▸ Selected passage:
* * * *
6. Applications, limitations, and current directions
Applications of discrete Ricci curvature flow are unusually broad because the evolving metric can be interpreted either geometrically or algorithmically. In networks, controlled Ollivier flow is proposed as a mechanism to alter Boltzmann entropy and, through the fluctuation-theorem link described there, network functional robustness. The same study presents scale-free-network experiments in which injected input flips the direction of entropic change and tracks curvature–entropy co-evolution (Sandhu et al., 2019). In graph matching, the Ricci-flow metric supports landmark-based alignment of noisy graphs, including email, Internet, and protein interaction networks (Ni et al., 2018).
Community and core detection have become major graph-theoretic uses. Piecewise-linear Ricci curvature flows with surgeries are applied to community detection on Karate Club, College Football, Facebook, and LFR benchmarks, where the reported advantages are convergence of the iterative process and the absence of curvature recomputation at every iteration (Ma et al., 21 May 2025). Directed Ricci flow extends this logic to strongly connected subgraph extraction in weakly connected directed graphs, using artificial high-weight edges only as an augmentation device (Zhao et al., 5 Dec 2025). In information retrieval, Ricci-Filtration models a query and retrieved chunks as a graph, uses normalized discrete Ricci flow to separate noisy from structurally relevant chunks, and then passes the filtered set to a reranker (Qin et al., 13 Jun 2026).
* * * *
▸ Problems and tasks:
1. Reproduce the passage on discrete Ricci curvature flow from "6. Applications, limitations, and" to "et al., 2018).".
2. According to the passage on discrete Ricci curvature flow, which networks are given as examples for landmark-based alignment of noisy graphs?
3. Extend the passage on discrete Ricci curvature flow beyond its final sentence.

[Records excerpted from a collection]
* * * *
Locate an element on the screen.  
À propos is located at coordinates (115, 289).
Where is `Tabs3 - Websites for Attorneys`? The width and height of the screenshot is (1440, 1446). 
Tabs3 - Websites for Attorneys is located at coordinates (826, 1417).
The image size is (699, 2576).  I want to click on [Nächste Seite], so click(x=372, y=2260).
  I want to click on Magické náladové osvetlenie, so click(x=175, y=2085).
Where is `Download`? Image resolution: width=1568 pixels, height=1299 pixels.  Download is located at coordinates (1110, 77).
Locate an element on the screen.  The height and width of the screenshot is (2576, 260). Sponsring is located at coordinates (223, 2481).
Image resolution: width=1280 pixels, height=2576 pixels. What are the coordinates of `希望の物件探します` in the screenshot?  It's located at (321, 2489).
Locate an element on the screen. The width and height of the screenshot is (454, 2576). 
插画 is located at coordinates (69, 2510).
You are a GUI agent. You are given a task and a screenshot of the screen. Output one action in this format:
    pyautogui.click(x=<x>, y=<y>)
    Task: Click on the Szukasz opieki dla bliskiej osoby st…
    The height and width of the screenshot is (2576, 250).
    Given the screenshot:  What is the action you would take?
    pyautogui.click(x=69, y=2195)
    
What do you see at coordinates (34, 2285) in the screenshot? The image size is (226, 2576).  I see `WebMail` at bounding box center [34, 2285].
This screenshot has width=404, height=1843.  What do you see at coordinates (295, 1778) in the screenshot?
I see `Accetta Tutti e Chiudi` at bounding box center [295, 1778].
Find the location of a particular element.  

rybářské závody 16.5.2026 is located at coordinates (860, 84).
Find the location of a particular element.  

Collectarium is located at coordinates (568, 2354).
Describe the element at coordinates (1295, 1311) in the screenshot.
* * * *
▸ Responses by item number:
1.
6. Applications, limitations, and current directions
Applications of discrete Ricci curvature flow are unusually broad because the evolving metric can be interpreted either geometrically or algorithmically. In networks, controlled Ollivier flow is proposed as a mechanism to alter Boltzmann entropy and, through the fluctuation-theorem link described there, network functional robustness. The same study presents scale-free-network experiments in which injected input flips the direction of entropic change and tracks curvature–entropy co-evolution (Sandhu et al., 2019). In graph matching, the Ricci-flow metric supports landmark-based alignment of noisy graphs, including email, Internet, and protein interaction networks (Ni et al., 2018).

2. Email, Internet, and protein interaction networks.

3.
For geometry processing, the surface literature emphasizes uniformization, conformal parameterization, texture mapping, surface registration, and geometric modeling. The hyperbolic surface flow is explicitly presented as an algorithmic method for finding circle-packing metrics of prescribed curvature, with potential applications in computer graphics and the study of discrete geometric structures on 6-manifolds via boundary circle packings (Ge et al., 2015). The unified surface framework is designed to improve flexibility, robustness, and implementation efficiency across mesh qualities and topologies (zhang et al., 2014). On polyhedral and CW-complex models, metric-, Haantjes-, and Forman-based Ricci flows have been linked to imaging, denoising, segmentation, and network intelligence (Saucan, 2019).
In higher dimensions, discrete Ricci flow with surgery is positioned as an explicit numerical realization of Thurston’s geometrization in a PL setting (Alsing et al., 2017). Piecewise-flat formulations are intended to converge to smooth Ricci flow under mesh refinement (Conboye et al., 2016), while discrete Einstein-metric flows provide a finite-dimensional analogue of Einstein-metric search on triangulated 7-manifolds (Ge et al., 2013). For discrete surfaces of revolution, normalized flow numerically approaches the explicit constant-Gaussian-curvature profiles supplied by integrable-systems constructions (Suda, 2023).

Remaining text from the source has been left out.